We'll probably show a few more times in Novice while I polish up Open. Now the real fun begins! Woohoo!


----------



## Augie's Mom (Sep 28, 2007)

Congrats and Kudos! What an awesome job!


----------



## AmbikaGR (Dec 31, 2007)

Congrats Stephanie! Obviously you and Quiz are quite a team in the ring. I wish you more success and joy showing together.


----------



## FlyingQuizini (Oct 24, 2006)

Augie's Mom said:


> Congrats and Kudos! What an awesome job!


Thanks! Moira was there, too. She was showing Hemi in Breed. He did really well... went BOB both days. It's always fun having her ringside... she's a great cheering section! :wavey:


----------



## FlyingQuizini (Oct 24, 2006)

AmbikaGR said:


> Congrats Stephanie! Obviously you and Quiz are quite a team in the ring. I wish you more success and joy showing together.

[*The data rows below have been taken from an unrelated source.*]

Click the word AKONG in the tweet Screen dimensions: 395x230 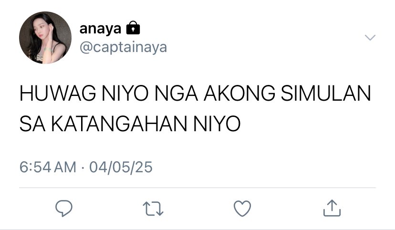239,93
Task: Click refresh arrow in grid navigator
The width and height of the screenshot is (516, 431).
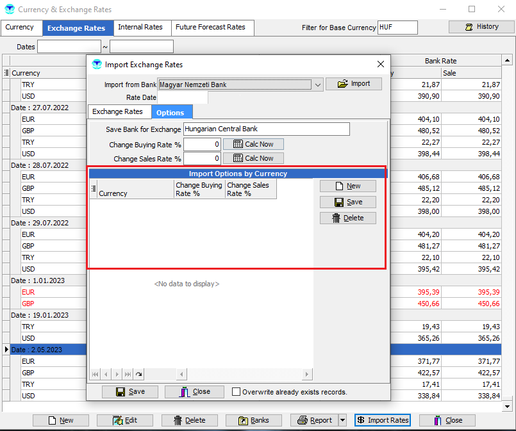Action: pyautogui.click(x=139, y=374)

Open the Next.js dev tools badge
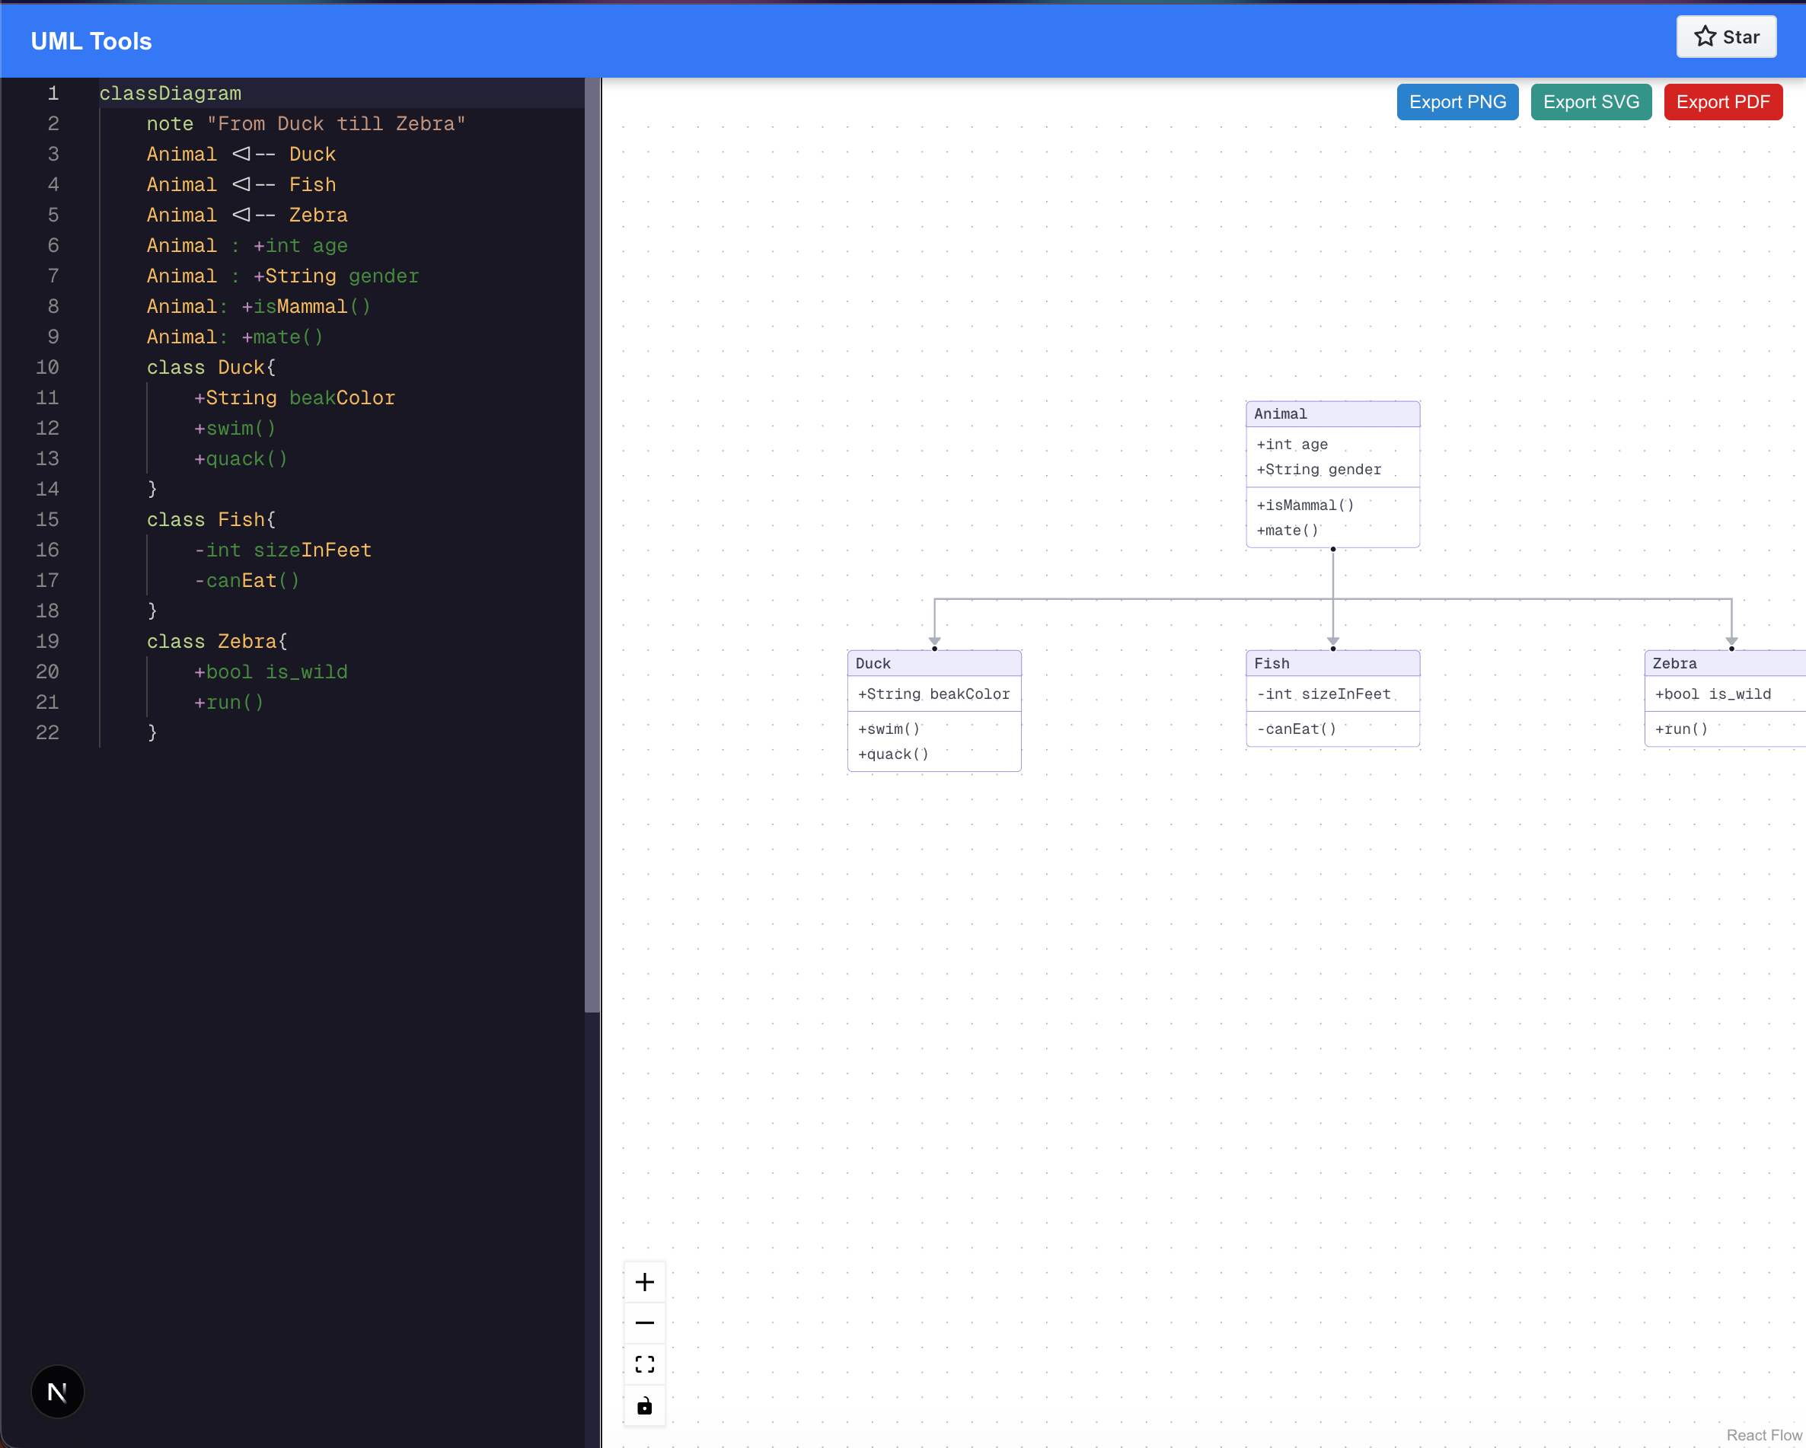(57, 1392)
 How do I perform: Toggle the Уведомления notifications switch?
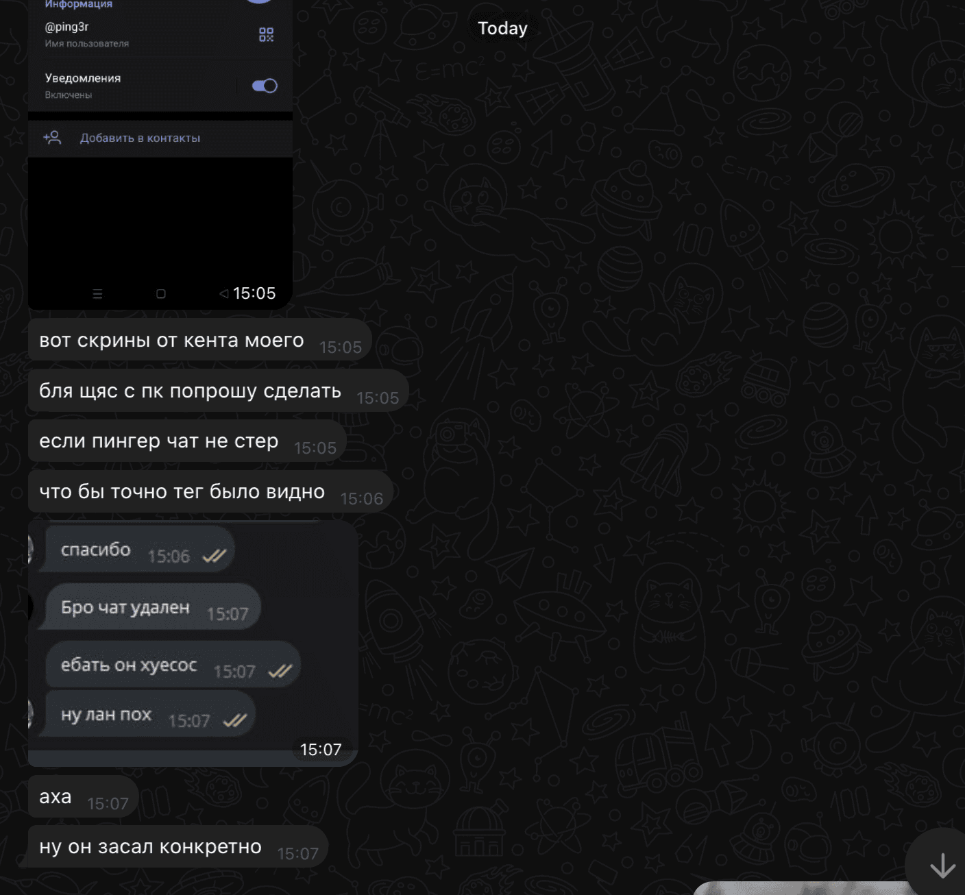click(x=265, y=86)
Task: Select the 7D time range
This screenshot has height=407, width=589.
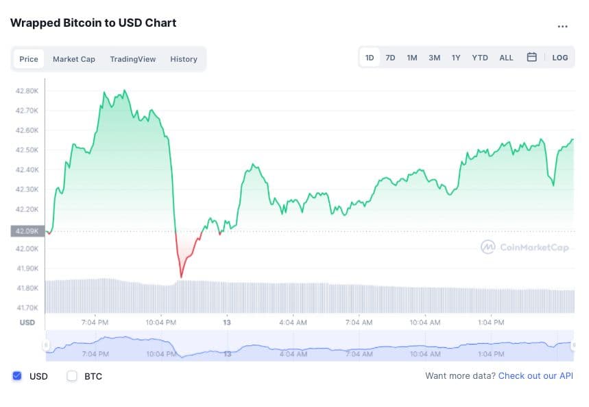Action: (x=390, y=58)
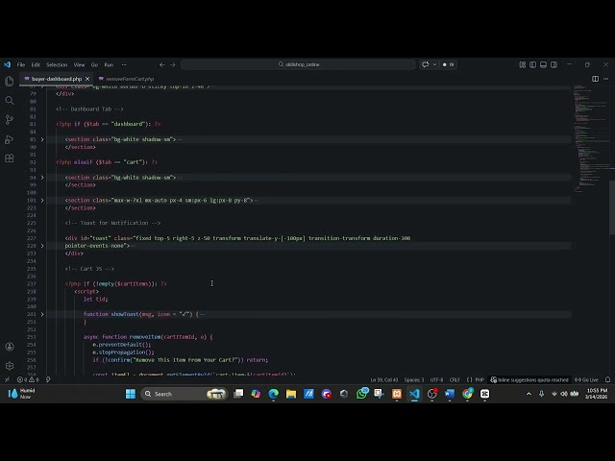Open the Run and Debug view
The width and height of the screenshot is (615, 461).
10,139
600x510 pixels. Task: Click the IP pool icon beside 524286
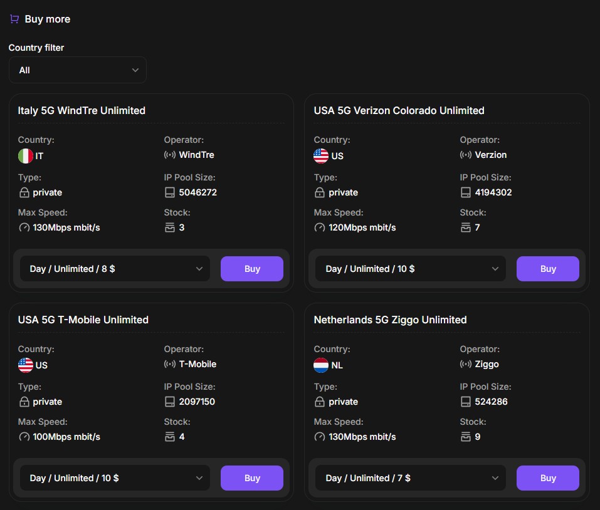[466, 402]
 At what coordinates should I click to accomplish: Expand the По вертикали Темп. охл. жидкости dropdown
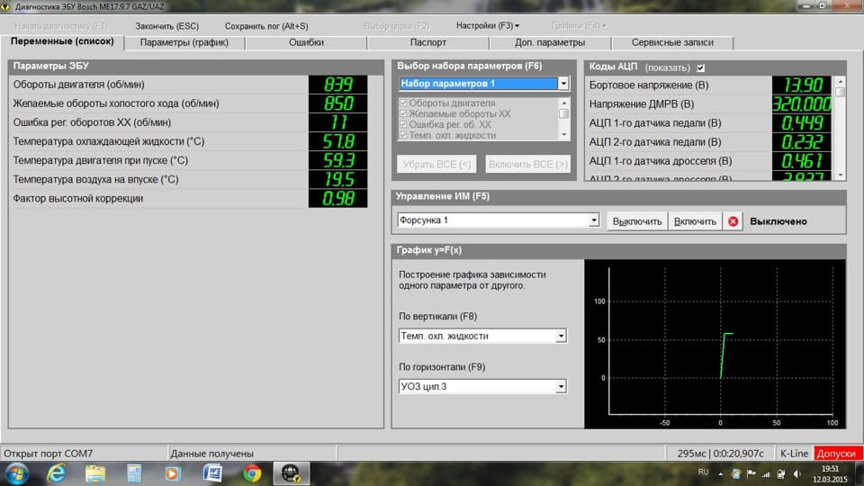pos(562,337)
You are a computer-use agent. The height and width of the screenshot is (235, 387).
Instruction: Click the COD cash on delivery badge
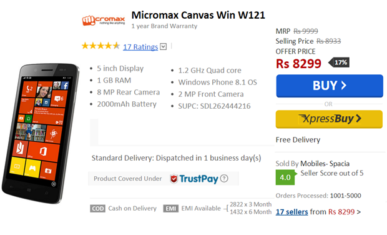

Thanks, Hank! How's little Oriana? I think we need an update!


----------



## Augie's Mom (Sep 28, 2007)

FlyingQuizini said:


> Thanks! Moira was there, too. She was showing Hemi in Breed. He did really well... went BOB both days. It's always fun having her ringside... she's a great cheering section! :wavey:


Glad to hear Hemi did so well, he is a really cutie pie.


----------



## Soda (Feb 23, 2008)

Nice job! Great scores....if he liked novice he is sure to love open!!!


give the Q a scratch from us here in OK!


----------